Cuneiform Text Dialect Identification Using Machine Learning Algorithms and Natural Language Processing (NLP)
DOI:
https://doi.org/10.31987/ijict.7.2.265Keywords:
Cuneiform, unigram, CLI, Over-sampling, SVM, RF, DT, KNN, DNN.Abstract
Due to a lack of resources and the tokenization issue, it is challenging to identify the languages inscribed in cuneiform symbols. Sumerian and six dialects of the Akkadian language-Old Babylonian, Middle Babylonian Peripheral, Standard Babylonian, Neo-Babylonian, Late Babylonian, and Neo-Assyrian-are among the seven languages and dialects written in cuneiform that need to be identified. This problem is addressed by the Cuneiform Language Identification task in VarDial 2019. This paper presents ten machine learning algorithms derived from four types of machine learning that were used (supervised, ensemble, instance-based, and Artificial Neural Network) learnings.
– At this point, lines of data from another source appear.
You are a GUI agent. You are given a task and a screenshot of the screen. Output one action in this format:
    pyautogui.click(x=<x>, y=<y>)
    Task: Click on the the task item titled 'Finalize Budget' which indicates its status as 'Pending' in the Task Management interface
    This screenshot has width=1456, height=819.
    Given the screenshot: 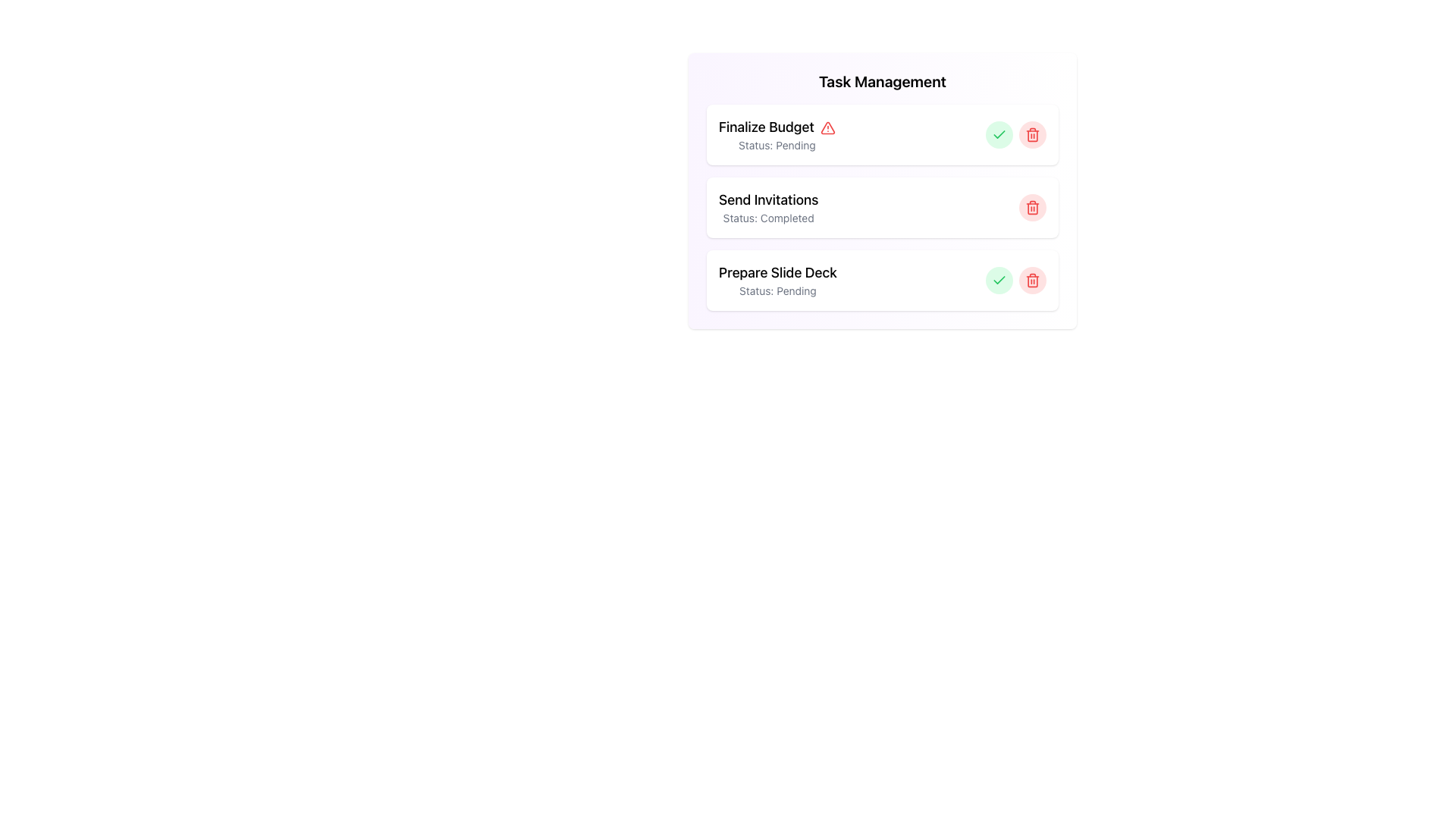 What is the action you would take?
    pyautogui.click(x=882, y=133)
The Support Vector Machine (SVM), Na Bayes (NB), Logistic Regression (LR), and Decision Tree (DT) algorithms within supervised learning, the K-Nearest Neighbors algorithm (KNN) within instance- based learning, the Random Forest (RF), Adaptive Boosting (Adaboost), Extreme Gradient Boosting (XGBoost), and Gradient Boosting (GB) algorithms within ensemble learning. Also, one of the natural language processing algorithms, n-gram, is used to identify the cuneiform dialect. The best result belongs to an ensemble of Random Forest classifiers working on character-level features with a macro averaged F1 score of 96%, and the best outcome for the n-grams algorithm is 0.82% of di-gram.